STORED RECORDS:

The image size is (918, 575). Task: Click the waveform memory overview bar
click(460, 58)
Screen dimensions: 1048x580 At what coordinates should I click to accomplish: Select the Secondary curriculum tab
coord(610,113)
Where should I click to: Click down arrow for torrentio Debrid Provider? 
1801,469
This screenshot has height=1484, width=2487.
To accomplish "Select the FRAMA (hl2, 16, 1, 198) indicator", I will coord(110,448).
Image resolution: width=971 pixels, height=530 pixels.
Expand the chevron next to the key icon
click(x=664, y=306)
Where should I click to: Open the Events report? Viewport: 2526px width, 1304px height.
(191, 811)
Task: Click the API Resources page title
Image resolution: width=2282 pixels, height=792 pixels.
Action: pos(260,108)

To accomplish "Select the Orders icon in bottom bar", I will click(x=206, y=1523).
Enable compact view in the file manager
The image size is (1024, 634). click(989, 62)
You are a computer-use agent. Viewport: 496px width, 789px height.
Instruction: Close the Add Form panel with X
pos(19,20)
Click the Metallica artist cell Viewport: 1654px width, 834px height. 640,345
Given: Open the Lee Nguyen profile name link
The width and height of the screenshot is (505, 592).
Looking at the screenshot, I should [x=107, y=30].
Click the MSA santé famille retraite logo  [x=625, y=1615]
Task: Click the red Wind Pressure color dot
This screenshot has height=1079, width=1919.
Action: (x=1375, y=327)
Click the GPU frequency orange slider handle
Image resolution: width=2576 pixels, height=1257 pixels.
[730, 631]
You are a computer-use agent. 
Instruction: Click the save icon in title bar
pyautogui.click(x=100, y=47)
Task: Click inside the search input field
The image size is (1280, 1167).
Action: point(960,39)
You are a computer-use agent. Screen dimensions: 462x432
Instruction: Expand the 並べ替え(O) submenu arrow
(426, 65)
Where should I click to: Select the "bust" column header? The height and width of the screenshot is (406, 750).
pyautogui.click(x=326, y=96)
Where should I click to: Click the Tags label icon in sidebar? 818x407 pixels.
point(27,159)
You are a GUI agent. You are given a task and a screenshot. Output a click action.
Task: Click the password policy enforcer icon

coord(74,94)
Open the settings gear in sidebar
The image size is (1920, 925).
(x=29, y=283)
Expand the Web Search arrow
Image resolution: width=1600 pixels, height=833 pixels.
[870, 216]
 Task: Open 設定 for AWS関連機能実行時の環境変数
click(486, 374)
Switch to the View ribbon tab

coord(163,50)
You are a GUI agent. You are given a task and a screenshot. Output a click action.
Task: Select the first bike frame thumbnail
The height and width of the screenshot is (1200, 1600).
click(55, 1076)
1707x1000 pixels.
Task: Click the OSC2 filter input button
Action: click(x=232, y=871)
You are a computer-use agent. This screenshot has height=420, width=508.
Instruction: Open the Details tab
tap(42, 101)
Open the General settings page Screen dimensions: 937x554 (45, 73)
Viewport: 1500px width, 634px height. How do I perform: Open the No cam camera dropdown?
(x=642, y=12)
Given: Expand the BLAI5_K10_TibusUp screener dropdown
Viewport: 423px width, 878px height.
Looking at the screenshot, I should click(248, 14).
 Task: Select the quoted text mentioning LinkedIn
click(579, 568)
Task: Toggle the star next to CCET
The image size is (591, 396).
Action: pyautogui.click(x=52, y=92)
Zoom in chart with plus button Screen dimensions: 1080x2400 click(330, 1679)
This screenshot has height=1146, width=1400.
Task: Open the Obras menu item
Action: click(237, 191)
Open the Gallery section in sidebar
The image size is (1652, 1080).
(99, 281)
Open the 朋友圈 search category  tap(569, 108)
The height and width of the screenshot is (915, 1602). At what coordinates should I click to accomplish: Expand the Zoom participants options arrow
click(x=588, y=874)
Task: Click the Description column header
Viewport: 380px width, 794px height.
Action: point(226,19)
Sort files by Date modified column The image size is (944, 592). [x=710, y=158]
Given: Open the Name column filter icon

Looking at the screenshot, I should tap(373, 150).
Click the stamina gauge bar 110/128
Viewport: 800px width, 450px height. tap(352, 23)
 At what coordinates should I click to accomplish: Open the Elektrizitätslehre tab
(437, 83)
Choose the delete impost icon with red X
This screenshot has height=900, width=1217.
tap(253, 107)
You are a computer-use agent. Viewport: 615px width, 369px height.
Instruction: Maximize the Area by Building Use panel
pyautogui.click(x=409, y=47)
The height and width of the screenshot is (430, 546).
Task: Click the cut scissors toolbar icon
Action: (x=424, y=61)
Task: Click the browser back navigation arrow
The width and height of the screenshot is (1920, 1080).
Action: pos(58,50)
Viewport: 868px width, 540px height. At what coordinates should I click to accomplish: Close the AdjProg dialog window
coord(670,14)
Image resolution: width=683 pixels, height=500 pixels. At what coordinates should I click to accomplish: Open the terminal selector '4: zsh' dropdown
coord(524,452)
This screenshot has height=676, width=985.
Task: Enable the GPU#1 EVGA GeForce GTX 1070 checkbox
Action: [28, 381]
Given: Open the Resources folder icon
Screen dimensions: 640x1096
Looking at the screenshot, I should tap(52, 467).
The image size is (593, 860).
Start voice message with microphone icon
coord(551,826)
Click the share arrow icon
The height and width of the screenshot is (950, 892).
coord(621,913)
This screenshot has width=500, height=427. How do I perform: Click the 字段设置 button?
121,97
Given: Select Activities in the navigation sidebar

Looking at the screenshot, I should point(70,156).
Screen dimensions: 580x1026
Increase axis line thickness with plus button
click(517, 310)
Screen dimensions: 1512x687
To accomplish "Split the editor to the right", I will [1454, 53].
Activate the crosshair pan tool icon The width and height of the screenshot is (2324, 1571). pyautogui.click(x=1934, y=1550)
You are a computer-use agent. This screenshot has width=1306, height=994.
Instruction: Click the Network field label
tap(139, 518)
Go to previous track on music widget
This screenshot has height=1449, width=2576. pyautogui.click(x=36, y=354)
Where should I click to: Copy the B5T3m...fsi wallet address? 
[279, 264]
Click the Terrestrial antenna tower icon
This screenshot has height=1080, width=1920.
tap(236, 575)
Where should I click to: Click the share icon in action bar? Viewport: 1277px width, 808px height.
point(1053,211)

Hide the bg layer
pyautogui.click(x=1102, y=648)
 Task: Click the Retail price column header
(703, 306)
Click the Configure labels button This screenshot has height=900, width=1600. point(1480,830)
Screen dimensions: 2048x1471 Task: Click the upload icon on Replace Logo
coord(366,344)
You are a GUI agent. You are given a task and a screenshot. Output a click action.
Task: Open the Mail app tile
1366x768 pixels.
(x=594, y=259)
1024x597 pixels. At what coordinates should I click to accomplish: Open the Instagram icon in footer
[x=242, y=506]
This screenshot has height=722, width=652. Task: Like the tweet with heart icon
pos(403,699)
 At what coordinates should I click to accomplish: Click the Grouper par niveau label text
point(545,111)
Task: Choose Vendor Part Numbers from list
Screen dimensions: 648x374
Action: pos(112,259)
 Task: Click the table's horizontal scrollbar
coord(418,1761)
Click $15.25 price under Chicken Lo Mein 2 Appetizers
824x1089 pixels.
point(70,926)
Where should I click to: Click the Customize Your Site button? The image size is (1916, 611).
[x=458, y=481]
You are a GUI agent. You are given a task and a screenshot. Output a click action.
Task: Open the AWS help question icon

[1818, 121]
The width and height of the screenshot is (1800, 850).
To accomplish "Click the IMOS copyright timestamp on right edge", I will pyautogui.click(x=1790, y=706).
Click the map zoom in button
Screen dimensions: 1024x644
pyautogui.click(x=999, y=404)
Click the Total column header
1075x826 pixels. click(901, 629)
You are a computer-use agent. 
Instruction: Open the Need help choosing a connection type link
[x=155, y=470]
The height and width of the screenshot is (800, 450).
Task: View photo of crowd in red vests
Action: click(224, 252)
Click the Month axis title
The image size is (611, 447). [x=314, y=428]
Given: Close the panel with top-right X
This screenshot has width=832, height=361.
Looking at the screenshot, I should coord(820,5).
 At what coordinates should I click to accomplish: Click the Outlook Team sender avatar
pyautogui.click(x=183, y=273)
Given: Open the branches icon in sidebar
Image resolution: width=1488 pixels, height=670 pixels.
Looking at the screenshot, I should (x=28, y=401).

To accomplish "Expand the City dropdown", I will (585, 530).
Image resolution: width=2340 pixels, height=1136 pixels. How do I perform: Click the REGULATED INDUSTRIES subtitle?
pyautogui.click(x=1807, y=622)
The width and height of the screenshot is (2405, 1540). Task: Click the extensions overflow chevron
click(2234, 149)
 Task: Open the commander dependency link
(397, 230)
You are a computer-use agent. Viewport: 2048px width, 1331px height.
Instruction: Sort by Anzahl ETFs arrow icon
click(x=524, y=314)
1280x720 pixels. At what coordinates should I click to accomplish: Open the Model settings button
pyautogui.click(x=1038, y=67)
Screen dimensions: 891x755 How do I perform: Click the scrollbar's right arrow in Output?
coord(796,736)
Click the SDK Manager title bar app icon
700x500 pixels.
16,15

EXERCISE PROMPT:
Copy word for word the lines of the records from the line containing "Click the stamina gauge bar 110/128" through the line containing "tap(253, 107)", inclusive.

ANSWER TO THIS EXERCISE:
Click the stamina gauge bar 110/128
Viewport: 800px width, 450px height. tap(352, 23)
 At what coordinates should I click to accomplish: Open the Elektrizitätslehre tab
(437, 83)
Choose the delete impost icon with red X
This screenshot has height=900, width=1217.
tap(253, 107)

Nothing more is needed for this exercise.